___ Records provided

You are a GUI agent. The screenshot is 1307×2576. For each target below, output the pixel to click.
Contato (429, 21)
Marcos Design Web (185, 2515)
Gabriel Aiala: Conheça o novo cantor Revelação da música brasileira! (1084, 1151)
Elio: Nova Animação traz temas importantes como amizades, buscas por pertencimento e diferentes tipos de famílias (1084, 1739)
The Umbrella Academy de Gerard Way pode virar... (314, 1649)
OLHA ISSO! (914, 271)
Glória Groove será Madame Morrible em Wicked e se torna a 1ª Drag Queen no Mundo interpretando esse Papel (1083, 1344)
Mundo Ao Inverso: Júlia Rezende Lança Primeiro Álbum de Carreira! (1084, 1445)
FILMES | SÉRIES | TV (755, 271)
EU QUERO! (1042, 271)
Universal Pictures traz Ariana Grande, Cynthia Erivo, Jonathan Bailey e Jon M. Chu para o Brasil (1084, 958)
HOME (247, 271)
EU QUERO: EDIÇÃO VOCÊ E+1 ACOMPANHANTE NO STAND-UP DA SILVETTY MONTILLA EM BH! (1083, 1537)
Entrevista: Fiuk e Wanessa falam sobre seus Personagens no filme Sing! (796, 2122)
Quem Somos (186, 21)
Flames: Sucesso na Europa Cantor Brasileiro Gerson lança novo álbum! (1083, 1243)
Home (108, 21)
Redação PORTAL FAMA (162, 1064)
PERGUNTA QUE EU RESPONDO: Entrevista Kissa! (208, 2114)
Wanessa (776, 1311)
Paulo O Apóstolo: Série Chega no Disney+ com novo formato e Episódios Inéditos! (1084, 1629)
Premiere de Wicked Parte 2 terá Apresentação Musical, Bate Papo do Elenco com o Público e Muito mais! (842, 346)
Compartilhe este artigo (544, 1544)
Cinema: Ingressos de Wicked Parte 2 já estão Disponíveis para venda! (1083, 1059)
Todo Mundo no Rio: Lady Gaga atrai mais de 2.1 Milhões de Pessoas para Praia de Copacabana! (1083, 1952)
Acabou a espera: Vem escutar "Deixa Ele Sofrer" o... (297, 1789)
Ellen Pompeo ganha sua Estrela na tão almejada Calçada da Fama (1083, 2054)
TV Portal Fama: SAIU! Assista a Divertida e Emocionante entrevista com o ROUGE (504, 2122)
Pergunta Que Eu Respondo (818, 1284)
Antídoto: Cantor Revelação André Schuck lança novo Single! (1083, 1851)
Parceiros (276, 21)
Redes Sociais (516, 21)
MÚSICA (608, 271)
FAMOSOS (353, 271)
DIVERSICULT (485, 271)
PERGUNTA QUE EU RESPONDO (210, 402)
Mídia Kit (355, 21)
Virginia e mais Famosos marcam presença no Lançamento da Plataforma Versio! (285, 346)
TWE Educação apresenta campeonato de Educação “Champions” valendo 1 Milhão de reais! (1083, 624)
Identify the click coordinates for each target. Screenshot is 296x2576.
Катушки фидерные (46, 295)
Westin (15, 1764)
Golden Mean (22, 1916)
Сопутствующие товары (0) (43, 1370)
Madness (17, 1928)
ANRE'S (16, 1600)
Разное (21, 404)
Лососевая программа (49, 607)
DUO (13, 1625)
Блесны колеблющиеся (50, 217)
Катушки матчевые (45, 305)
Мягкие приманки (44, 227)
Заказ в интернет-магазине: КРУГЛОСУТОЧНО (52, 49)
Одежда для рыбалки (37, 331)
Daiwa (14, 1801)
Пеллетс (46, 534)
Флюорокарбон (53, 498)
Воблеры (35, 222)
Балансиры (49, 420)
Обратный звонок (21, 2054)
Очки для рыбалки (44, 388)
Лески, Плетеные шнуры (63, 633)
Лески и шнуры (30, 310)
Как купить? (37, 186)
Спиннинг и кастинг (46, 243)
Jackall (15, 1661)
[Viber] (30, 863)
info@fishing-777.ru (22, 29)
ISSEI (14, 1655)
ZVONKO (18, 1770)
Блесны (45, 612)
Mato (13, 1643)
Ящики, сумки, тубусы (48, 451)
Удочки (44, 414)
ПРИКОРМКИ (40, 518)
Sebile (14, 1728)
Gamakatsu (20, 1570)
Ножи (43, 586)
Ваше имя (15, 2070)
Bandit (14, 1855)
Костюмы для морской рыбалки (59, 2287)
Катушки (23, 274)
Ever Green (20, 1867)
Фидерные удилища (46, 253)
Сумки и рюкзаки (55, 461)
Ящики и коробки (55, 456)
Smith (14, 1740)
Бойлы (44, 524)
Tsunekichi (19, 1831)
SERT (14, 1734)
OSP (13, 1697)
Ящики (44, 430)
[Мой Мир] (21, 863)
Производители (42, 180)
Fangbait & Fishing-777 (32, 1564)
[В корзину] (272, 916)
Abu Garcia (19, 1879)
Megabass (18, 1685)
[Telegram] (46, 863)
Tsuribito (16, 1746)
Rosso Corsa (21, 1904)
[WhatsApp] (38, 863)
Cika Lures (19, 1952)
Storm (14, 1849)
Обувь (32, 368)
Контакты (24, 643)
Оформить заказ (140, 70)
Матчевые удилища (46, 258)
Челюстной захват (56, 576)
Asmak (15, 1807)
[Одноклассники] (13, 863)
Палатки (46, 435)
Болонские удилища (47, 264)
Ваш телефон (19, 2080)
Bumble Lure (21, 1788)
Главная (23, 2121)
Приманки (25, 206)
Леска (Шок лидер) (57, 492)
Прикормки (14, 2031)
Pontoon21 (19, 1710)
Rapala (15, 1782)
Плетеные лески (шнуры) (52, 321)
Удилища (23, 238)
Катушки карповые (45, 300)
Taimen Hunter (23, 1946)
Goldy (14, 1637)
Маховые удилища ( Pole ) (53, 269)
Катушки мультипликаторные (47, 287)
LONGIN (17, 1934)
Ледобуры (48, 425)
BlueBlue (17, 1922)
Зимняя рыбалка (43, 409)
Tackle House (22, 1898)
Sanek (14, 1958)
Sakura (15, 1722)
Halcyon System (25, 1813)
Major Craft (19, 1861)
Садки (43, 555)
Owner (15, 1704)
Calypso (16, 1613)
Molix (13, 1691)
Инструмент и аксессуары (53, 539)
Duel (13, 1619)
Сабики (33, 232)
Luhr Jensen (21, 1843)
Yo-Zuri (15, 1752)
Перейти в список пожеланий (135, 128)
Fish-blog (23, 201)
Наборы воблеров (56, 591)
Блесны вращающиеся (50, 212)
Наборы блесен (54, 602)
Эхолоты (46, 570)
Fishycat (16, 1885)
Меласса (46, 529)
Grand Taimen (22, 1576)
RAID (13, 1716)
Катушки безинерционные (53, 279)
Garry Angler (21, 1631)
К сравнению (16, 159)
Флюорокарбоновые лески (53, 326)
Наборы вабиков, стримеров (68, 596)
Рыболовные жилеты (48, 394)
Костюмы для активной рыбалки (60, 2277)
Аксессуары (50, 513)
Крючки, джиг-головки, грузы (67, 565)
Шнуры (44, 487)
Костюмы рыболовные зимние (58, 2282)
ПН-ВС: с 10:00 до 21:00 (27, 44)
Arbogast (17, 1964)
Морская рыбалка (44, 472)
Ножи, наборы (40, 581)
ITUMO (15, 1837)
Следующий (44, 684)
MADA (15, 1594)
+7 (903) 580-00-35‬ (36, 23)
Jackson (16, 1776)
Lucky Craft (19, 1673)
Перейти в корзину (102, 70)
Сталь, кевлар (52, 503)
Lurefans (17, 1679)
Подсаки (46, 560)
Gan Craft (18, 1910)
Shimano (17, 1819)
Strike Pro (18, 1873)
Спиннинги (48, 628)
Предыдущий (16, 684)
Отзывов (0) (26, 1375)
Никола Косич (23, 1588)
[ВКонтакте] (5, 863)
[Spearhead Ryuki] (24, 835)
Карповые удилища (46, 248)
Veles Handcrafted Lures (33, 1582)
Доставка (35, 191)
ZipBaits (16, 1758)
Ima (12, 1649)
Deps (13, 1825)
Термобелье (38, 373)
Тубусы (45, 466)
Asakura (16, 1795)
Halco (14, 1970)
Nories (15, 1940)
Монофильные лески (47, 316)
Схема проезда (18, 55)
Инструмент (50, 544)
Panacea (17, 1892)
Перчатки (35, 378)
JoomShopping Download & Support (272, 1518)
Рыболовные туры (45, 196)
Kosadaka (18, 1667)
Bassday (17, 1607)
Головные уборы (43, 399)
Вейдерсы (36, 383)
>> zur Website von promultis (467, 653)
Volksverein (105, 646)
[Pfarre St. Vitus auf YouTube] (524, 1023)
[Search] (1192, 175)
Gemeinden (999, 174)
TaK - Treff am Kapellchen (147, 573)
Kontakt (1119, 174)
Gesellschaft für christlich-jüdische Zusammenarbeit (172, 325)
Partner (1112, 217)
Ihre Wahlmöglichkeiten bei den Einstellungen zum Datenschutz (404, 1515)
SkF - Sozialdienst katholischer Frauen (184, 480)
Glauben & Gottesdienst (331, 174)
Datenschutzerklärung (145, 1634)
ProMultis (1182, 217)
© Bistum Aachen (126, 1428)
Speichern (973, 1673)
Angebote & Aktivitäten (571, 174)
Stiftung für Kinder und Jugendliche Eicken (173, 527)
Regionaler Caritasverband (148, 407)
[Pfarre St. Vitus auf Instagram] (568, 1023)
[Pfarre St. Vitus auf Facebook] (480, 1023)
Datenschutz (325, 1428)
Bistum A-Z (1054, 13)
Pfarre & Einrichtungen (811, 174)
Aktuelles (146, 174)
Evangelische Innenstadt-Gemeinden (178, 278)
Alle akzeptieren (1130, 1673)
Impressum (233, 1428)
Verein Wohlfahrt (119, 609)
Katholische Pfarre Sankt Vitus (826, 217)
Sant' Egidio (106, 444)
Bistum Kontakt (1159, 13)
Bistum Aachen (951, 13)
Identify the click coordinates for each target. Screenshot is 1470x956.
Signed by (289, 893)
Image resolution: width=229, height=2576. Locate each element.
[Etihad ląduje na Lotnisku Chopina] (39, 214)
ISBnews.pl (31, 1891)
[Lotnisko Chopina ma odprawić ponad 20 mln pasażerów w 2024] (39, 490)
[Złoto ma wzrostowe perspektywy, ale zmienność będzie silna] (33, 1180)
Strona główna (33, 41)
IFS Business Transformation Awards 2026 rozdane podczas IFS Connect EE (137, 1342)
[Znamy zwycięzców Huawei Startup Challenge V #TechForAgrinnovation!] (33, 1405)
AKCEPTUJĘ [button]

______

Only what runs from the line containing "[Pfarre St. Vitus auf Facebook] (480, 1023)" through the final line of the entries above belongs in the answer, restated exactly.

--- Task result ---
[Pfarre St. Vitus auf Facebook] (480, 1023)
Datenschutz (325, 1428)
Bistum A-Z (1054, 13)
Pfarre & Einrichtungen (811, 174)
Aktuelles (146, 174)
Evangelische Innenstadt-Gemeinden (178, 278)
Alle akzeptieren (1130, 1673)
Impressum (233, 1428)
Verein Wohlfahrt (119, 609)
Katholische Pfarre Sankt Vitus (826, 217)
Sant' Egidio (106, 444)
Bistum Kontakt (1159, 13)
Bistum Aachen (951, 13)
Identify the click coordinates for each target. Screenshot is 1470x956.
Signed by (289, 893)
Image resolution: width=229, height=2576. Locate each element.
[Etihad ląduje na Lotnisku Chopina] (39, 214)
ISBnews.pl (31, 1891)
[Lotnisko Chopina ma odprawić ponad 20 mln pasażerów w 2024] (39, 490)
[Złoto ma wzrostowe perspektywy, ale zmienność będzie silna] (33, 1180)
Strona główna (33, 41)
IFS Business Transformation Awards 2026 rozdane podczas IFS Connect EE (137, 1342)
[Znamy zwycięzców Huawei Startup Challenge V #TechForAgrinnovation!] (33, 1405)
AKCEPTUJĘ [button]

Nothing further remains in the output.